--- KUTIPAN DOKUMEN ---

JAKARTA-Sejumlah anggota DPR asal Daerah Pemilihan (Dapil) Sumatera Utara (Sumut), mendesak Komisi Pemberantasan Korupsi (KPK) untuk mendalami kasus dugaan korupsi Bupati Simalungun JR Saragih atas penyelewengan Dana Alokasi Khusus (DAK) 2011 yang dikerjakan tahun 2012, dugaan korupsi dana Bantuan Sosial (Bansos) dan sejumlah dugaan korupsi lainnya yang mencapai Rp67 miliar.
Anggota DPR dari Dapil Sumut III Nasril Bahar mengatakan, KPK sudah menyatakan sikap untuk 2013 akan menyelesaikan kasus-kasus korupsi tanpa diskiriminasi. Baik itu, kepala daerah, anggota DPR, penegak hukum maupun pemimpin negara, apabila terbukti melakukan tindak pidana korupsi, harus dihukum sesuai dengan tentuan hukum yang berlaku. “Sudah terlalu banyak kasus korupsi yang menjamur didaerah. Untuk itu, saya mendesak KPK agar kasus ini (dugaan korupsi bupati simalungun) jangan terlalu lama dibiarkan oleh KPK,” ujar Nasril Bahar kepada koran ini di Jakarta, kemarin (6/1).
Sebelumnya, pada 13 Desember 2012, LSM Macan Habonaran, anggota DPRD Simalungun, Bernhard Damanik, Anggota KPUD Kabupaten Simalungun, Robert Ambarita, serta sejumlah elemen masyarakat lainnya, mendatangi gedung KPK sekitar pukul 14.30 WIB. Mereka melaporkan dugaan korupsi yang dilakukan Bupati Simalungun, JR.Saragih atas Dana Alokasi Khusus (DAK) 2011 yang dikerjakan tahun 2012, dugaan korupsi dana Bantuan Sosial (Bansos) dan sejumlah dugaan korupsi lainnya yang mencapai Rp67 Miliar.
Menurut politisi Partai Amanat Nasional (PAN) ini, sudah menjadi sikap semua lembaga penegak hukum untuk menghentikan tindak pidana korupsi. Namun, dalam kasus ini, dirinya menunggu sikap dari KPK apakah kasus ini melibatkan oknum-oknum lembaga pemerintahan atau dilakukan oleh Bupati Simalungun JR. Saragih seorang. “Tentunya, praduga tak bersalah diutamakan. KPK pasti bersikap tegas dan cekatan,” kata Nasril Bahar.

--- DATA TERSIMPAN ---

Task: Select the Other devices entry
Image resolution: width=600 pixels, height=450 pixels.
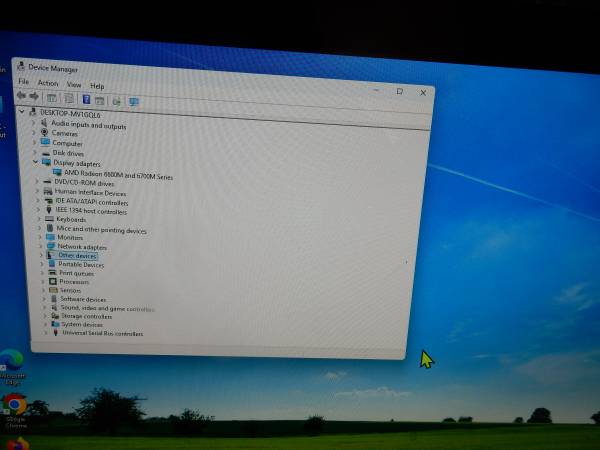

---
--- DATA TERSIMPAN ---

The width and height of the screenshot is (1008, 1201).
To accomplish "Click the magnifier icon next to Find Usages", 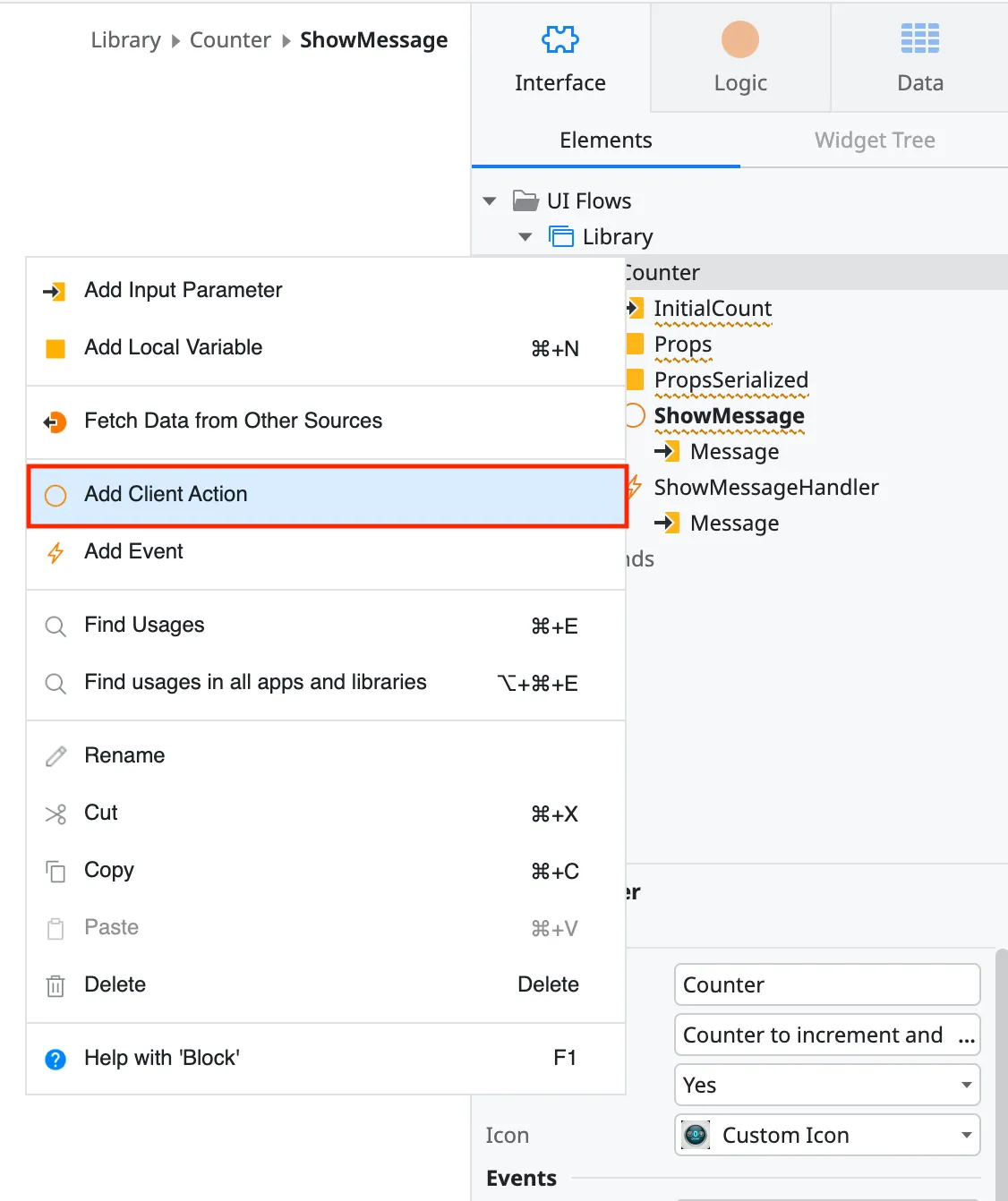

---
--- DATA TERSIMPAN ---

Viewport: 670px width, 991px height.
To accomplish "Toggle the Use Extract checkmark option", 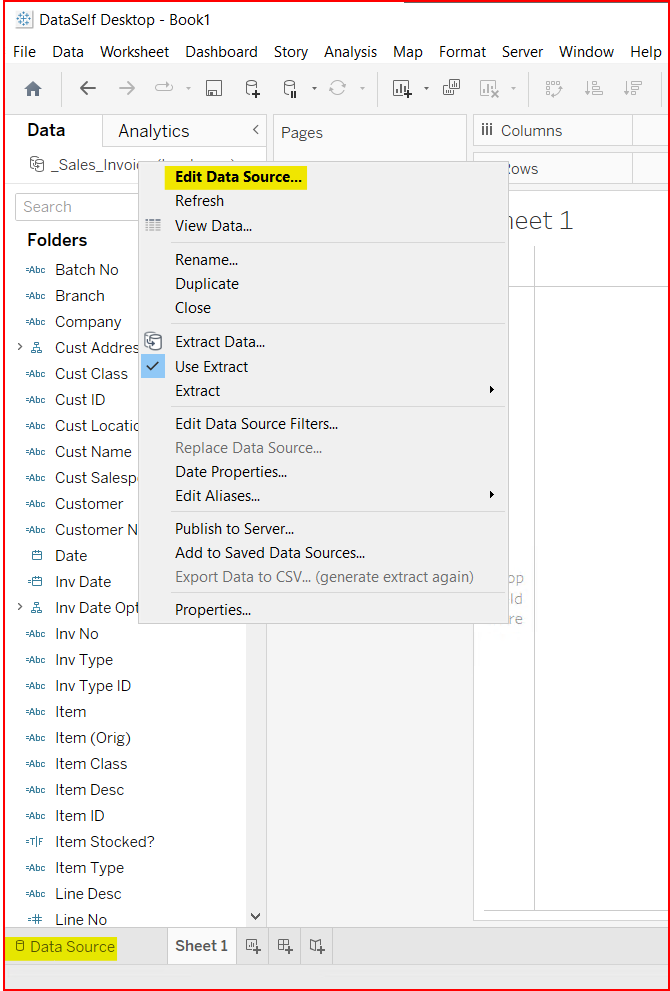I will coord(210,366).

---

**TUJUAN LATIHAN:** Sunting bagian berita tentang dugaan korupsi Bupati Simalungun yang dimulai dari "Menurut politisi Partai" dan berakhir pada "kata Nasril Bahar." dengan mengganti "cekatan" menjadi "sigap", lalu tuliskan kembali bagian itu. Catatan-catatan itu sama sekali tidak dipakai di sini.

**TUGAS YANG DISELESAIKAN:**
Menurut politisi Partai Amanat Nasional (PAN) ini, sudah menjadi sikap semua lembaga penegak hukum untuk menghentikan tindak pidana korupsi. Namun, dalam kasus ini, dirinya menunggu sikap dari KPK apakah kasus ini melibatkan oknum-oknum lembaga pemerintahan atau dilakukan oleh Bupati Simalungun JR. Saragih seorang. “Tentunya, praduga tak bersalah diutamakan. KPK pasti bersikap tegas dan sigap,” kata Nasril Bahar.